CIEH’s leading sustainable events venue 15 Hatfields is supporting a London scheme to cut plastic waste by joining a network of water bottle refill stations. 

The network includes shops and businesses around London who are part of the ‘refill’ initiative in a bid to cut the number of plastic water bottles going to landfill each year.

It means the 15 Hatfields along with other participating outlets will have a ‘refill’ sticker in its window letting people know they are welcome to ask to fill up with free tap water.

The scheme also provides a free app that will list all location in London along with 5,700 refill locations across the UK offering free water. The objective is to stop people needlessly buying bottled water by enabling them to refill their own water flask. 

The average adult Londoner buys three plastic water bottles each week mounting to 175 bottles per person per year.
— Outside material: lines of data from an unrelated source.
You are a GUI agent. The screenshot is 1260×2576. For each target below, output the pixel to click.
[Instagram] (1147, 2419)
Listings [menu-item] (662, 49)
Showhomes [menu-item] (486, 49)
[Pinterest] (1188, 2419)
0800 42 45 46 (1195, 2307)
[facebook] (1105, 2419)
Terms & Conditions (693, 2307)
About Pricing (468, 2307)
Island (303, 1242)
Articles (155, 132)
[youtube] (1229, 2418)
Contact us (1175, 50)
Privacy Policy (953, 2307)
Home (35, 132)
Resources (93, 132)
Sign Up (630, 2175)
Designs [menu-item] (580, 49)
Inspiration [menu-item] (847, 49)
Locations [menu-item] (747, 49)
It is estimated that 7.7billion plastic bottles are bought across the UK each year many of which become part of the single use plastic waste stream.  

CIEH chief executive Anne Godfrey said: ‘I am incredibly proud to be supporting Refill London. The problem of mass and unsustainable plastic consumption in our society is fast becoming a crisis

‘Plastic contamination of the natural environment can have a range of negative effects, with concerns growing that our food chain is now being affected.’

Five areas in London are to trial the new initiative at around 65 locations including Tate Modern, Costa Coffee and the food outlet Leon.

Part of the London Mayor’s plans to cut single use plastic across the capital the initiative is being run by Thames Water and City to Sea a campaign group set up to help stop ocean pollution.

The production of bottled water is around 500 times more carbon intensive than tap water. London plans to send no biodegradable or recyclable waste to landfill by 2026. The mayor is considering a plastic bottle deposit return scheme.

Countries that have adopted similar schemes have seen plastic bottle recycling rates increase by 90 per cent. 

‘We all need to try harder to cut the excessive use of single-use plastic bottles, cups and cutlery that can end up pointlessly overflowing our landfill sites, finding their way into our oceans and harming our environment,’ said London mayor Sadiq Khan.   

‘I hope that even more businesses sign up to the scheme to help Londoners make small but significant steps, like refilling our bottles, to drive down plastic waste.’ 

The five areas where the scheme operates are: Greenwich town centre, Lewisham High St, the Southbank and Bankside, Regent St and London Bridge.